Blogue fundado em 22 de Novembro de 2003 por Ana Gomes, Jorge Wemans, Luís Filipe Borges, Luís Nazaré, Luís Osório, Maria Manuel Leitão Marques, Vicente Jorge Silva e Vital Moreira
sexta-feira, 23 de junho de 2017
Falsas taxas
1. Segundo esta notícia, já com algum tempo, o Provedor de Justiça considera inconstitucional a taxa de proteção civil do município de Lisboa.
E considera bem, a meu ver. Por definição, as taxas são tributos bilaterais, que supõem uma ligação individual específica do facto gerador da taxa com quem é chamado a pagá-la. Só há que pagar taxas por serviços ou encargos individualmente divisíveis. Uma "taxa" universal não é uma taxa. Ora, a referida pseudotaxa é cobrada a todos os munícipes, independentemente de qualquer ocorrência de que resulte uma prestação individual do serviço de proteção civil. Uma verdadeira taxa implica que só quem a paga tem acesso a algo que sem ela não terá.
A simples existência do serviço de proteção civil constitui um típico "bem coletivo", que beneficia toda a gente por igual e de que ninguém poder ser excluído, por não pagar. Por conseguinte, uma taxa de proteção civil só é concebível para os casos em que alguém recorra ao respetivo serviço municipal, por exemplo, em caso de incêndio ou inundação doméstica, ou situação semelhante.
Uma "taxa" municipal universal pelo serviço de proteção civil faz tão pouco sentido como uma taxa municipal pelo serviço de polícia municipal ou pelo serviço de iluminação pública, ou, já agora, uma taxa nacional pelo serviço de defesa!
2. Que importância é que isso tem? Muita!

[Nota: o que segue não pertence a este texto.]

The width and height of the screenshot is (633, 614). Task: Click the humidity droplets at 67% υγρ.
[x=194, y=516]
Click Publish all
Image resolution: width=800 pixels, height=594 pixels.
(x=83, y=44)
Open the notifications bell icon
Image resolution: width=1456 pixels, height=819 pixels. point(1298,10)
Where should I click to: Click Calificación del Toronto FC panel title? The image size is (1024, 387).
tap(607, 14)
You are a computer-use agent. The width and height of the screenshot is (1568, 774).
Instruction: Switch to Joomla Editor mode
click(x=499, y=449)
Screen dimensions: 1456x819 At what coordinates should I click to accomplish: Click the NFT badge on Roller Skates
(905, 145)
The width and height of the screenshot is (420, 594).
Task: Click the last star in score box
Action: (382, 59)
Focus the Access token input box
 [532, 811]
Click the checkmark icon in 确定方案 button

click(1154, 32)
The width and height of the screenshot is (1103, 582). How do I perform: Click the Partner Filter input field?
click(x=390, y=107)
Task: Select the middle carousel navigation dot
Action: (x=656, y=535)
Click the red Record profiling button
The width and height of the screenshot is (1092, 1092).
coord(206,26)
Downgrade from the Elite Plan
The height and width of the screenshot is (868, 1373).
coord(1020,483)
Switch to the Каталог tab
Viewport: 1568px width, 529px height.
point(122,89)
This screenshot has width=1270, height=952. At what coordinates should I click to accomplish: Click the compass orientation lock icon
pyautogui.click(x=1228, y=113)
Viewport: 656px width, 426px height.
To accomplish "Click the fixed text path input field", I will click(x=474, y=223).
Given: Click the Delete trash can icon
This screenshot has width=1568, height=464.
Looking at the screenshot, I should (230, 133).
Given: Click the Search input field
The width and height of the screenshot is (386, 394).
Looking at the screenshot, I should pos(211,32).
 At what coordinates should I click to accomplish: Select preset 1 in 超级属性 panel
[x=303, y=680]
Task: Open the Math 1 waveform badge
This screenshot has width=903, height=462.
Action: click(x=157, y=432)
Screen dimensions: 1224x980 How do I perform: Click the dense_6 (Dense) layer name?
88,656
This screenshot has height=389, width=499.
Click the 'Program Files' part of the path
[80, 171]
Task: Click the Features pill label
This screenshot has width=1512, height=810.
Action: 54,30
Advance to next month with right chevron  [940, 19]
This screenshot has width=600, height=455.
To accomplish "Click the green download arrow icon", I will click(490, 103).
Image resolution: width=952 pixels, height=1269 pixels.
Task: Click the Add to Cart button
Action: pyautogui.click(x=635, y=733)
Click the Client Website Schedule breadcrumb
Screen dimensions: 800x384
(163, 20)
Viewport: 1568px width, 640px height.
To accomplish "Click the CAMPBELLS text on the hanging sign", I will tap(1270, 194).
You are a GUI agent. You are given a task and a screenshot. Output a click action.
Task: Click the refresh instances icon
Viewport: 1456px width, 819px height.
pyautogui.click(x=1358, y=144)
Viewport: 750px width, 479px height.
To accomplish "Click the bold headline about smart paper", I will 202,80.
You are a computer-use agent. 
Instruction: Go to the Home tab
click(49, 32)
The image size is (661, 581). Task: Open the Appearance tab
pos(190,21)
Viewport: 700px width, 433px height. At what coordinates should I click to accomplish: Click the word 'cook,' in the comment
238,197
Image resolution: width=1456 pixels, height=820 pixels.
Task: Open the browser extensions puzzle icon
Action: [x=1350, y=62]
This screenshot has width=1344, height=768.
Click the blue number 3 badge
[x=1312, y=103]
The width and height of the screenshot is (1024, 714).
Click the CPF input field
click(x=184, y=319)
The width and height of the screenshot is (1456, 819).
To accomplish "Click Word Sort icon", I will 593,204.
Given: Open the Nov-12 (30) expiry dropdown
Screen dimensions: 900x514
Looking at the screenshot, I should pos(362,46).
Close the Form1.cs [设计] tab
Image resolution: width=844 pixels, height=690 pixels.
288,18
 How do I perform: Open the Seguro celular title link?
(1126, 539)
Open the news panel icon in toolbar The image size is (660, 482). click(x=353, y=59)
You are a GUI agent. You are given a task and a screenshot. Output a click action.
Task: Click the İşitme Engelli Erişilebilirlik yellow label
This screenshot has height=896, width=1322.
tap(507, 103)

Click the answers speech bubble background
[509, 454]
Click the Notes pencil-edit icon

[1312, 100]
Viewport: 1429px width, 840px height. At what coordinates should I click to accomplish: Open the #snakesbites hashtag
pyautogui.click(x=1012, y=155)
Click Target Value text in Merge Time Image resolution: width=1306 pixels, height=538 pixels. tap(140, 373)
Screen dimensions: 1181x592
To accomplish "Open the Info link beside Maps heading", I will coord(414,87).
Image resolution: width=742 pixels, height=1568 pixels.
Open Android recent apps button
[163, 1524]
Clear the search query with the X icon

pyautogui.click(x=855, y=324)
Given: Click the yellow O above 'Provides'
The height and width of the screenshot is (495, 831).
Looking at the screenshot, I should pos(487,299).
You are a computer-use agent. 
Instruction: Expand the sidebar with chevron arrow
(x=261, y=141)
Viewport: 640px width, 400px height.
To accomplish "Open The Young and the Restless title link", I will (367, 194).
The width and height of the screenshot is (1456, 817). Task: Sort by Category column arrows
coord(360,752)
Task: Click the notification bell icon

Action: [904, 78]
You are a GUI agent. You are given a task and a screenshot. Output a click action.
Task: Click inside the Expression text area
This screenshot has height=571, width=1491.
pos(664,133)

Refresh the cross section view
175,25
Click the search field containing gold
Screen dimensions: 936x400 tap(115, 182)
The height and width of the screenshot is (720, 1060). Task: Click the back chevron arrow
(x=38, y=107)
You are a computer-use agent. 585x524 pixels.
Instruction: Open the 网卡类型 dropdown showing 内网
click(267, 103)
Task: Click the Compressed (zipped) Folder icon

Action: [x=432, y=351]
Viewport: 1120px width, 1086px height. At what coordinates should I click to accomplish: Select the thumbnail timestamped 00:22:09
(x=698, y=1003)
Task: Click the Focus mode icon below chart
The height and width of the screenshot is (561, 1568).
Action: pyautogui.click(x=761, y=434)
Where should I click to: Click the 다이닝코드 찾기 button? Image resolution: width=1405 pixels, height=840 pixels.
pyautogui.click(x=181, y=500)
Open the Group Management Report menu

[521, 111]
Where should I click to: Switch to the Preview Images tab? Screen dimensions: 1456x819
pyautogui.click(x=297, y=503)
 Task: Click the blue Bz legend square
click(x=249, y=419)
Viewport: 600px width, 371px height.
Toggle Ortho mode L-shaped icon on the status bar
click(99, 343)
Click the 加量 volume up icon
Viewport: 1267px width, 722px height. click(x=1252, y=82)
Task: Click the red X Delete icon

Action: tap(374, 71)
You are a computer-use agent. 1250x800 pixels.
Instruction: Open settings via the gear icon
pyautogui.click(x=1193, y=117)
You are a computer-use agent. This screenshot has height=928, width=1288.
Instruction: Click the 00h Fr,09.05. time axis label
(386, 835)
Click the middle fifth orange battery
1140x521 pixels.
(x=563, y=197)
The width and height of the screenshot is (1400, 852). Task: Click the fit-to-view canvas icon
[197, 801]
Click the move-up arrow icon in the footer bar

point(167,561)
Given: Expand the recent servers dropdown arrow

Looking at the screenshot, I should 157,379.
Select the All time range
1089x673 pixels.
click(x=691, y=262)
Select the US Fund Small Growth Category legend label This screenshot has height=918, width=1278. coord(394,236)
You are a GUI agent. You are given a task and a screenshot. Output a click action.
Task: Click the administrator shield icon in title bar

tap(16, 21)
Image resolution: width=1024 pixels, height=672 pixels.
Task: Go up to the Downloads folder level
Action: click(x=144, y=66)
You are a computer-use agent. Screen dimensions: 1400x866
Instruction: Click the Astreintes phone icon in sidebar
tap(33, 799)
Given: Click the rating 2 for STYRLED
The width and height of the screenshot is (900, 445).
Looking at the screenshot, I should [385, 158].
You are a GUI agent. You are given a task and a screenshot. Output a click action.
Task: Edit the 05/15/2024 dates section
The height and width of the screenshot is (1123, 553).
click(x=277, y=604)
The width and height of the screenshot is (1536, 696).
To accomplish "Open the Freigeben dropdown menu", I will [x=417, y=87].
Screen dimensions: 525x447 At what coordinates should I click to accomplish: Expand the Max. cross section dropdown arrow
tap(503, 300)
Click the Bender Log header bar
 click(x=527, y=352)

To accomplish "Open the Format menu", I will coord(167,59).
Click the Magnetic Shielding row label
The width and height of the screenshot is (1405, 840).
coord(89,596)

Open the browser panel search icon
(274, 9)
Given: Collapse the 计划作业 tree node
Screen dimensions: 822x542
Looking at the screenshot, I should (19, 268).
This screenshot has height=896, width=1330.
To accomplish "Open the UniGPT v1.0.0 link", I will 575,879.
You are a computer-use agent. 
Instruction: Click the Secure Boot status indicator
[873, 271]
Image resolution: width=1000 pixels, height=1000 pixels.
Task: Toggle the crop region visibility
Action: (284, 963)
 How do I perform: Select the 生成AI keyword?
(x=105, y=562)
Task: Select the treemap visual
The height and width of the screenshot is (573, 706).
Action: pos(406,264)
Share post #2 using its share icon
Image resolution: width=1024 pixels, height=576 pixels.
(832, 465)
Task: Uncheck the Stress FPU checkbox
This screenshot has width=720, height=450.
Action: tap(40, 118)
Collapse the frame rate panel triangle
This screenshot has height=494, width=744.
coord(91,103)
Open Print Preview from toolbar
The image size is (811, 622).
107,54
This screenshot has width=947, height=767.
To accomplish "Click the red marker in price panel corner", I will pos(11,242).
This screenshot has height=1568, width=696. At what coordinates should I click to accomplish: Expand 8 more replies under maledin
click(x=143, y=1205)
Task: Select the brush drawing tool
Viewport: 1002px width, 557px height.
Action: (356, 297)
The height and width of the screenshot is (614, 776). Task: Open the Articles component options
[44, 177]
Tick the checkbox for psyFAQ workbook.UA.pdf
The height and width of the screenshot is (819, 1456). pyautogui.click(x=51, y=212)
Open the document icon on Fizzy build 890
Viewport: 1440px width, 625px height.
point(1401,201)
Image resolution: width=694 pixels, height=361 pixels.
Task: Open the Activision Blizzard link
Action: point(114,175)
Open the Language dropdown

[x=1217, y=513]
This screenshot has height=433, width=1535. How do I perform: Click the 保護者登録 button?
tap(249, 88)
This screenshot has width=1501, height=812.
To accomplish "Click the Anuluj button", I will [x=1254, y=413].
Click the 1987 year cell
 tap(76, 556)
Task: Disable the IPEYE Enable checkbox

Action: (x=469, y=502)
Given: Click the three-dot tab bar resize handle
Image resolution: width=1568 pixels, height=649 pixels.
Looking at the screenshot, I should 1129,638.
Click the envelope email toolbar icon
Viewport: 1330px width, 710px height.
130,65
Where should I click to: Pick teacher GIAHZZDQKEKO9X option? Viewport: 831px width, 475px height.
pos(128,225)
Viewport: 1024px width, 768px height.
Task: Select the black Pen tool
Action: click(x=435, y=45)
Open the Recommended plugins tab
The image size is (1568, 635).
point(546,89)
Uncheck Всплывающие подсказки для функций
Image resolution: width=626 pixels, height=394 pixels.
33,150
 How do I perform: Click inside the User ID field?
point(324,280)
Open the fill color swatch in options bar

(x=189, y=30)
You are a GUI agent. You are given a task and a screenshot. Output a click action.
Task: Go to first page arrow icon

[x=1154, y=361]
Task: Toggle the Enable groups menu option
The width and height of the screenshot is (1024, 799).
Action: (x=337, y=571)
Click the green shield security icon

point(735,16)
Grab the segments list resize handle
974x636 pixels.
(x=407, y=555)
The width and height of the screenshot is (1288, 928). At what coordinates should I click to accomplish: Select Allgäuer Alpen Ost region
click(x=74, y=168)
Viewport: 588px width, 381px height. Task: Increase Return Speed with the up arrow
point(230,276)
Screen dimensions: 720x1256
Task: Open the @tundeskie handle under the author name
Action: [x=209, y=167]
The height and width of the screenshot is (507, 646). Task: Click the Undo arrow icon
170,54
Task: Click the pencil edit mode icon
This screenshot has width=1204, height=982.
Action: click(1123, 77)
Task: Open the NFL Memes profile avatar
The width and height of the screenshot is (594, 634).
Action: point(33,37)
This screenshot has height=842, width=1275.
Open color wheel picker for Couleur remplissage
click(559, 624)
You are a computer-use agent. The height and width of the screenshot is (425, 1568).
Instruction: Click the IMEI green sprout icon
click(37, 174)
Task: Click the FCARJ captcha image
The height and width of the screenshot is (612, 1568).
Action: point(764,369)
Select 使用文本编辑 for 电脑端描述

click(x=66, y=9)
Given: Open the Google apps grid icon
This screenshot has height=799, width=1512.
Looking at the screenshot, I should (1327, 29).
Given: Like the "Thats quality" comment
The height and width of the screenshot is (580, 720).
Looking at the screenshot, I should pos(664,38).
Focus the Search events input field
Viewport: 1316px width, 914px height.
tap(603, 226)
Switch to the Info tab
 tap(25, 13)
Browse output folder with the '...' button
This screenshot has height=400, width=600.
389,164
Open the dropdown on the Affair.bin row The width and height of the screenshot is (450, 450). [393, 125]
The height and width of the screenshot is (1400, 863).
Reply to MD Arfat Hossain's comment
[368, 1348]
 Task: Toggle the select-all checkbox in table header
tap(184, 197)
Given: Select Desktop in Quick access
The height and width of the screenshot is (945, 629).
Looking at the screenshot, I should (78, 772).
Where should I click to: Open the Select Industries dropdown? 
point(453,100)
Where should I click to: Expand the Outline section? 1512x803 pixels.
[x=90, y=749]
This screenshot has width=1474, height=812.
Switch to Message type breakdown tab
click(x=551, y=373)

Seguindo o exemplo de Lisboa, outros municípios criaram a mesma pseudotaxa.
Ora, o municípios podem legalmente criar taxas como contrapartida de serviços municipais, por exemplo, serviços de urbanismo, de estacionamento, de atividades dependentes de autorização municipal, etc. Mas não podem criar impostos (que a Constituição reserva à lei) nem contribuições parafiscais (poder que a lei não lhes atribui).
As pseudotaxas constituem uma violação qualificada de um princípio essencial do constitucionalismo democrático, que é o princípio da reserva parlamentar em matéria fiscal (no taxation without representation). Mesmo quando afetos aos municípios, os impostos só podem ser criados por lei.
Já basta de substituir verdadeiros impostos (ou contribuições parafiscais) por taxas fictícias.
Adenda
Um leitor observa que essa taxa está prevista na lei-quadro das taxas municipais. Mas nenhuma lei pode criar livremente taxas onde elas não sejam constitucionalmente admissíveis. A distinção constitucional entre impostos, contribuições parafiscais e taxas não pode ser esvaziada pela lei. De resto, a norma em causa pode ser interpretada em conformidade com a Constituição, com o sentido que sugeri no texto.